Zhang Qunyuan, Abel Haley, Wells Alan, Lenzini Petra, Gomez Felicia, Province Michael A, Templeton Alan A, Weinstock George M, Salzman Nita H, Borecki Ingrid B
Division of Statistical Genomics, Washington University School of Medicine, St. Louis, MO, USA, Department of Biology, Washington University, St. Louis, MO, USA, The Jackson Laboratory for Genomic Medicine, Farmington, CT, USA and Department of Pediatrics, Medical College of Wisconsin, Milwaukee, WI, USA.
Division of Statistical Genomics, Washington University School of Medicine, St. Louis, MO, USA, Department of Biology, Washington University, St. Louis, MO, USA, The Jackson Laboratory for Genomic Medicine, Farmington, CT, USA and Department of Pediatrics, Medical College of Wisconsin, Milwaukee, WI, USA Division of Statistical Genomics, Washington University School of Medicine, St. Louis, MO, USA, Department of Biology, Washington University, St. Louis, MO, USA, The Jackson Laboratory for Genomic Medicine, Farmington, CT, USA and Department of Pediatrics, Medical College of Wisconsin, Milwaukee, WI, USA.

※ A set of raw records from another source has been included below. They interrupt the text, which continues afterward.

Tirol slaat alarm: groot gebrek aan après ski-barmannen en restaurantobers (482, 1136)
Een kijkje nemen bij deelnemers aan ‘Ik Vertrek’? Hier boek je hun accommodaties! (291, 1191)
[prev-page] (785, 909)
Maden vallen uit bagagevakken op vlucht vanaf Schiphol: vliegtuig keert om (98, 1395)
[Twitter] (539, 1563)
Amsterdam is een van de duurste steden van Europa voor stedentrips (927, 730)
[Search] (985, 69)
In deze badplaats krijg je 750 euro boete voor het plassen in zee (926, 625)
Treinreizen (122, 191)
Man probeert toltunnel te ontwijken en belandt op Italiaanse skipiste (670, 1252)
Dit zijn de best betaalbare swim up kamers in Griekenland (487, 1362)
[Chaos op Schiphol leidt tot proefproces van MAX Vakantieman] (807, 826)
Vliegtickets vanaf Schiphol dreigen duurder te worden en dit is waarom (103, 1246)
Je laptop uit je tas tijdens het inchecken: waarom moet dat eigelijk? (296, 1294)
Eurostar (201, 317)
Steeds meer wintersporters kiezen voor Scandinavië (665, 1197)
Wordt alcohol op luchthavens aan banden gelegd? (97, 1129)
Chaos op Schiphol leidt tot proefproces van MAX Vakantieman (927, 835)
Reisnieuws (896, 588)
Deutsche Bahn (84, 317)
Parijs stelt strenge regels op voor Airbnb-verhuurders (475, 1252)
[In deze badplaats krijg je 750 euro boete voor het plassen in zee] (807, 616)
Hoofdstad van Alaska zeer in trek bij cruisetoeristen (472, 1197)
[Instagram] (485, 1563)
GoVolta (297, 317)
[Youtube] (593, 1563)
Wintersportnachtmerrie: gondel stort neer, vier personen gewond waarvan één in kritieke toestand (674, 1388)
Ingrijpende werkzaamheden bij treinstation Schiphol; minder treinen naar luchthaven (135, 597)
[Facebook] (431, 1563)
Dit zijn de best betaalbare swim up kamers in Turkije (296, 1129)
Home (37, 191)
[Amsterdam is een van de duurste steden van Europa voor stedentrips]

Bioinformatics. 2015 May 15;31(10):1607-13. doi: 10.1093/bioinformatics/btu855. Epub 2015 Jan 6.
Establishment of a statistical association between microbiome features and clinical outcomes is of growing interest because of the potential for yielding insights into biological mechanisms and pathogenesis. Extracting microbiome features that are relevant for a disease is challenging and existing variable selection methods are limited due to large number of risk factor variables from microbiome sequence data and their complex biological structure.
We propose a tree-based scanning method, Selection of Models for the Analysis of Risk factor Trees (referred to as SMART-scan), for identifying taxonomic groups that are associated with a disease or trait. SMART-scan is a model selection technique that uses a predefined taxonomy to organize the large pool of possible predictors into optimized groups, and hierarchically searches and determines variable groups for association test. We investigate the statistical properties of SMART-scan through simulations, in comparison to a regular single-variable analysis and three commonly-used variable selection methods, stepwise regression, least absolute shrinkage and selection operator (LASSO) and classification and regression tree (CART). When there are taxonomic group effects in the data, SMART-scan can significantly increase power by using bacterial taxonomic information to split large numbers of variables into groups. Through an application to microbiome data from a vervet monkey diet experiment, we demonstrate that SMART-scan can identify important phenotype-associated taxonomic features missed by single-variable analysis, stepwise regression, LASSO and CART.
由于微生物组特征与临床结果之间的统计关联有可能为生物学机制和发病机制提供见解,因此越来越受到关注。从微生物组序列数据中提取与疾病相关的微生物组特征具有挑战性,并且由于存在大量来自微生物组序列数据的风险因素变量及其复杂的生物学结构,现有的变量选择方法受到限制。
我们提出了一种基于树的扫描方法,即风险因素树分析模型选择(简称SMART-scan),用于识别与疾病或性状相关的分类群。SMART-scan是一种模型选择技术,它使用预定义的分类法将大量可能的预测变量组织成优化的组,并分层搜索和确定用于关联测试的变量组。与常规单变量分析和三种常用的变量选择方法(逐步回归、最小绝对收缩和选择算子(LASSO)以及分类和回归树(CART))相比,我们通过模拟研究了SMART-scan的统计特性。当数据中存在分类群效应时,SMART-scan可以通过利用细菌分类信息将大量变量分成组来显著提高检验效能。通过对来自黑长尾猴饮食实验的微生物组数据的应用,我们证明SMART-scan可以识别单变量分析、逐步回归、LASSO和CART遗漏的重要的与表型相关的分类特征。